Énoncé: Reproduisez à l'identique le passage du texte sur l'éligibilité au programme Compact du MCC qui va de "Les financements du" jusqu'à "des deux programmes." inclus.

Extrait choisi:
***
Les financements du MCC couvrent deux types de programmes de réduction de la pauvreté, le programme ‘Compact’ et le programme ‘Treshold’. Et tout pays ayant rempli les critères requis est éligible à l’un des deux programmes.
Pour être éligible au Compact, il faut :
- passer la moitié des indicateurs (10 indicateurs sur 20), avec au moins un indicateur dans chaque catégorie (cela veut dire que le score pour ces indicateurs est supérieur à la médiane (score moyen annuel) fixée pour le groupe de pays auxquels le pays candidat appartient (pays à revenu faible ou pays à revenu intermédiaire) ; ou
- atteindre le seuil absolu fixé (uniquement pour certains indicateurs) ;
En plus des deux critères, il est nécessaire :
- de passer au moins un des indicateurs relatifs aux droits démocratiques (Libertés Civiles ou Droits Politiques) et surtout ;
- de valider l’indicateur relatif au Contrôle de la Corruption qui est un indicateur éliminatoire.
Pour résumer, il faut réaliser 10 indicateurs MCC, y compris l’indicateur sur le contrôle de la corruption pour obtenir le Compact.
***
Entrées affichées:
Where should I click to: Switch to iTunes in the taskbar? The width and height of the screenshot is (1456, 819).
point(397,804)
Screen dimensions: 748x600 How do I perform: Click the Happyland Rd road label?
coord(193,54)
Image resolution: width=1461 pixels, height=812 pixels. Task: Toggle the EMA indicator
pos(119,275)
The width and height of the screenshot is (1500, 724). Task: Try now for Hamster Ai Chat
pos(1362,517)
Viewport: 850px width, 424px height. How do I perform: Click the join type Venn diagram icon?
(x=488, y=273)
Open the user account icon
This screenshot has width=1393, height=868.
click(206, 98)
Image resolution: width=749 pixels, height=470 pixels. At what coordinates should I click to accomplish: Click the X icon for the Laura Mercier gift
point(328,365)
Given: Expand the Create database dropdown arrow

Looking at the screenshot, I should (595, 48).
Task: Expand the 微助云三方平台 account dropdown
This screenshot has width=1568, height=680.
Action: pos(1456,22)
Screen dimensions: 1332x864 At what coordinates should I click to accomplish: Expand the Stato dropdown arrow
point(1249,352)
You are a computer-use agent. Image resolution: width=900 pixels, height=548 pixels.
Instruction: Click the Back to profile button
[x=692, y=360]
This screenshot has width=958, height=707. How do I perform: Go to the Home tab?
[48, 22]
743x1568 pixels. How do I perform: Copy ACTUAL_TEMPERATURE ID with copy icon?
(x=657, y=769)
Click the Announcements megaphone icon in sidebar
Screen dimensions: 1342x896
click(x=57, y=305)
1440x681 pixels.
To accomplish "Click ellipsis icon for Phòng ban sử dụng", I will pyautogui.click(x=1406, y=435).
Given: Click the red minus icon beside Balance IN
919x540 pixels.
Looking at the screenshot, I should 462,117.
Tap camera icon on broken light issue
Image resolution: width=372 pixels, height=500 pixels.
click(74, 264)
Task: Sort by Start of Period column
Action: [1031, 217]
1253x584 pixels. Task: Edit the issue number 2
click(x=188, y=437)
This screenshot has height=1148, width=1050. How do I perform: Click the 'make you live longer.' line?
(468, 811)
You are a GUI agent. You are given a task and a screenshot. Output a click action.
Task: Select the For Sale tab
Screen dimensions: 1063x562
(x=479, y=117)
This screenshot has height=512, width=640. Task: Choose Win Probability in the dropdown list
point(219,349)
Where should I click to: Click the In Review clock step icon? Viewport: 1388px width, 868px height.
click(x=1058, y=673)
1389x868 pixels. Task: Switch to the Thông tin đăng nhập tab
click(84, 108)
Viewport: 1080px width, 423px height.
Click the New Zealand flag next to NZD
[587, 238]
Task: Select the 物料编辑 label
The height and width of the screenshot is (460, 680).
***
Corrigé:
Les financements du MCC couvrent deux types de programmes de réduction de la pauvreté, le programme ‘Compact’ et le programme ‘Treshold’. Et tout pays ayant rempli les critères requis est éligible à l’un des deux programmes.